Natively, with our current repository store you are able to define a pipeline per service/repository via a YAML file. Within this you can create constructs of repeatable CI/CD steps that are typical across your services e.g. deploy terraform, deploy application code, run smokes etc. This template-able nature allows engineers to create a contained CI/CD environment with ease.
If we were to go with a mono repository set up, we would most likely have to stay with in network CI/CD runner because of its flexibility. The CI/CD would have to be managed by someone, or a team, rather than that team creating constructs to enable other engineers to create their own CI/CD.
If we stayed with this tool, we would also have the operational overhead, which I don’t need to go into. Poly’s back in the lead.
I have mentioned the word ‘natively’ a lot during this article, and for good reason.

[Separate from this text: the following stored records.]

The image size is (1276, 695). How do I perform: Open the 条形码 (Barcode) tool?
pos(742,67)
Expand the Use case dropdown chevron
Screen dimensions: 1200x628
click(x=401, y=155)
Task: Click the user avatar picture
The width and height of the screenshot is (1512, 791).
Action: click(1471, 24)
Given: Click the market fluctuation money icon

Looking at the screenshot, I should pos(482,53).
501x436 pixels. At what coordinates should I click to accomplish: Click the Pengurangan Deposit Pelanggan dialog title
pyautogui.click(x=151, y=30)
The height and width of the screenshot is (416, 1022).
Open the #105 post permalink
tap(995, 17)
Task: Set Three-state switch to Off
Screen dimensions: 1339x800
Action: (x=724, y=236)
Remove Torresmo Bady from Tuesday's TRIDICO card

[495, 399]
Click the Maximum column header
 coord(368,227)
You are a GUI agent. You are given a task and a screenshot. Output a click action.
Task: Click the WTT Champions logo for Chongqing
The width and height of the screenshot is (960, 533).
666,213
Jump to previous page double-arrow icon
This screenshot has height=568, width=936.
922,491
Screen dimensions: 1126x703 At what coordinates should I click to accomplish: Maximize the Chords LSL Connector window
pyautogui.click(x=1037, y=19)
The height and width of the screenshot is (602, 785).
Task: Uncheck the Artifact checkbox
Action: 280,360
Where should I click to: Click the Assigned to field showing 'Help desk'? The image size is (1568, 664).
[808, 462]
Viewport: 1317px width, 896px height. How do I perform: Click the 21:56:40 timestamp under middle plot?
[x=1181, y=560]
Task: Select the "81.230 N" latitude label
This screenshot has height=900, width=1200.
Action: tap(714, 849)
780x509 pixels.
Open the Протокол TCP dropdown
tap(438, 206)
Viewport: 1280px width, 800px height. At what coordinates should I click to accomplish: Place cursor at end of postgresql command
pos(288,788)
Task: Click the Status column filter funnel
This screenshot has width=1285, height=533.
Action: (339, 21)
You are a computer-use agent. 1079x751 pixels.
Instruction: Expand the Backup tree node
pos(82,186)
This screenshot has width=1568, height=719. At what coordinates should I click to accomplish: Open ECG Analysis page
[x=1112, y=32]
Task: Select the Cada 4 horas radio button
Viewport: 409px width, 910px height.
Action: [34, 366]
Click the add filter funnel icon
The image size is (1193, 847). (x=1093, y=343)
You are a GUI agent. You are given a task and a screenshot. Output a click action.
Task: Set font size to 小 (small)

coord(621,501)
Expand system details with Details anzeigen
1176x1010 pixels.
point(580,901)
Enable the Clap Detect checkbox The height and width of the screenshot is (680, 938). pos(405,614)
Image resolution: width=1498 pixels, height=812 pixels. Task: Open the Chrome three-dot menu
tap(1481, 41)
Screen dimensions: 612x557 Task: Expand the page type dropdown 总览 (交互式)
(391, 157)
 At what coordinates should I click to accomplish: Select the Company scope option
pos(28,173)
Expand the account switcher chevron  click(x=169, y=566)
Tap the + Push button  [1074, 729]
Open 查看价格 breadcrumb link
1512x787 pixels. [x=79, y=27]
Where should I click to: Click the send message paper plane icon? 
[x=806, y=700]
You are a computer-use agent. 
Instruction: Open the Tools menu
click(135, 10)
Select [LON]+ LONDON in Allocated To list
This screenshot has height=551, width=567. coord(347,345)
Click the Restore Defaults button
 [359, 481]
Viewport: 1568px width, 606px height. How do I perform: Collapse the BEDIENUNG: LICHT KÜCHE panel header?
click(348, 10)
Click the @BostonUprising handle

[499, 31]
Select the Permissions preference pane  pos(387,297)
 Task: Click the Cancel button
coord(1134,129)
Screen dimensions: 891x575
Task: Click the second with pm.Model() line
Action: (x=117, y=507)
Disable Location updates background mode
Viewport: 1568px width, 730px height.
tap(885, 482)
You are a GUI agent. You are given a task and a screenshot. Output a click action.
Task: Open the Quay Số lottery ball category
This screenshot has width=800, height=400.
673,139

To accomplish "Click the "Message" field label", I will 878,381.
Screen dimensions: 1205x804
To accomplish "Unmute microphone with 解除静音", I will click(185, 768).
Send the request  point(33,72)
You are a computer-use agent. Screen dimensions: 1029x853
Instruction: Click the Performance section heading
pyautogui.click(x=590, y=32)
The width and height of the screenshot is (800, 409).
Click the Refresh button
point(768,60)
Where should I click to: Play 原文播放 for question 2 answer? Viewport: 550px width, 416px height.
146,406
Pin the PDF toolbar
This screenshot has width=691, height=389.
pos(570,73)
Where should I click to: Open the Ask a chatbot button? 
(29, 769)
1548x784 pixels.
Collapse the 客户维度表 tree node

Every problem I have highlighted can be fixed with additional tooling. This is particularly true for mono repositories, any problem you come across we can just stick another tool to fix it. This is all well and good for the size we are now. But someone needs to look after that tooling and fix it when it breaks. Which it will. And if there isn’t an open-source tool out there to solve one of our problems, we would have to create our own tool.
As we grow, we can either take the direction of solving large problems with services or solving large problems with open-source or internal tooling. Open-source or internal tooling from the outset seems like the cheaper option, but if you add growth into the mix, it ends up becoming more expensive, because the people hours add up when it comes to maintaining the tooling.
We don’t have the time nor the resources to create, maintain, and document an internal tool to the standard service providers do. And if we do, that will have to reside on a team, most likely DevOps.
The more tooling we implement, the risk that a release or a piece of work getting blocked increases, with every tool implemented. The higher the risk, the more time we have to spend maintaining to make sure it doesn’t create a blocker. The more time we spend, the more engineers we need. The more engineers we have, the more it’s going to cost.
By now you have probably worked out I am a strong advocate for poly repos for our use case.
If I thought the engineering team was going to stay the size that it currently is, I would be an advocate for a mono approach. While many large organisations use mono repos, such as Facebook and Google, they have a team or more dedicated to internal tooling to solve internal problems.
We don’t have that luxury. So I believe we should adopt a ‘minimal internal tooling’ mentality, to avoid tooling hell.
Although I am an advocate for poly repos, for me this is not a debate between poly vs mono. It is a debate on what the most efficient set up for our development and release process is. After all, it is these two processes that will heavily influence our TTL for new features and bug fixes.
The perfect world can exist with both poly and mono, but we will get there quicker, cheaper and with less blockers with poly.